白光里,一只只荧绿鬼眼尽情生长,生长在那些伴随元魔门徒的猊群身上,在猊群的哀鸣声中,猩红的浪潮寂黯地消无了。
精莲大师面无表情地走出了辉煌的车驾。
他站在尸林中,狂怒之色瞬间涌上面庞。
高亢的嘶吼席卷山野。
“元魔!元魔!”
……
祈愿天空更蓝更蓝;
祈愿大地红过鸡冠;
祈愿臣民谋叛;
祈愿世系子绝嗣断。
第831章 、曲礼光海藏
约如地区,‘贝飒’氏的领地。
贝飒氏即吐蕃王妃‘贝飒阿莫吉’的母家。
清澈河水环山而过,河岸两边,已经遍栽桃树。
百千株桃树在微暖的气温里渐渐生出嫩芽,长出渐绿的新枝。
高高的山峰耸立于河流侧方,奴隶们、属民们成群结队,沿着从山脚下一级一级开凿出来的山阶,走上半山腰。
有人背负着一担一担的泥土上山;
有人扛着一提一提的石块下山。
半山腰处,奴隶与属民被一根绳子串起来,他们拿着笨拙的工具,沿着珅贡山的半山腰开凿着石块,一队奴隶、属民在半山腰处开凿出深深的石沟,下一队人就将一担一担的泥土铺入石沟里。
之后,又有人将一棵一棵桃树栽种进泥土中。
浇水。
等待桃树生根发芽。
山腰处,那锤凿碰撞坚石的声音连绵成片。
石屑沙沙滚落。
然而这样一座雄伟的高山,仅凭人们以双手不停地开凿、‘砍山’,却不知何时才能真正围着整个半山腰砍出一片平整地块,供贝飒阿莫吉王妃徜徉于山上桃花海中,感受春日的芬芳。

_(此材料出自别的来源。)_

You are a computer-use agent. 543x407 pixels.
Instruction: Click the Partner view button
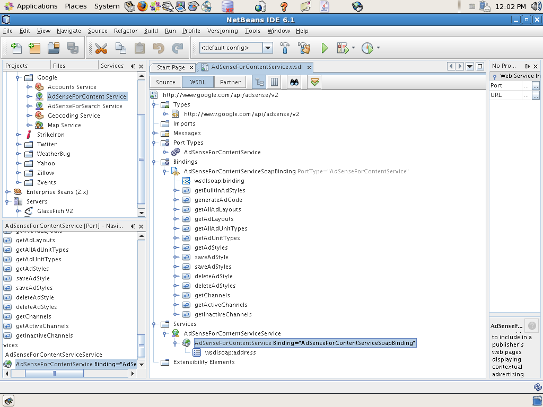point(230,82)
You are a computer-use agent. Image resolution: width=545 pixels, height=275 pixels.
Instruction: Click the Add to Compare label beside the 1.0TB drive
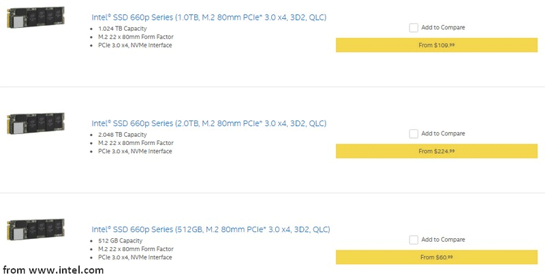click(443, 27)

奴隶们、被征召于此的属民们,每天天光微亮时,就被监工鞭打着爬起来,一直劳作到天完全黑下去。
即便如此闷头劳作,‘砍山’的进程却未向前推进太多。
桃花盛开的时节将近,工期的完成仍是遥不可及。
每个人心底都有难言的苦闷与惶恐。
‘曲礼光海藏’就在半山腰的‘砍山队’中,他腰上拴着一条绳索,在最前头领着众人砍山。
繁重的劳役已经让他丧失了说话的力气与欲望。
四下里,除了人们粗重的喘息声外,便只剩下锤凿砸击土石的叮当声。
茂密而斑白的须发遮住了曲礼光海藏的大半张脸,他默不作声地在最前头开凿着石块,偶尔转动目光,看一看山下那条清澈河流两岸的桃花林,缓解着自己的疲乏。
——他又一次转动眼珠,看向山下徐徐流淌的小河。
河岸边,鲜衣怒马的贵族们簇拥着一台雕饰精美而繁复的马车,穿过了桃林,径直往珅贡山脚下行来。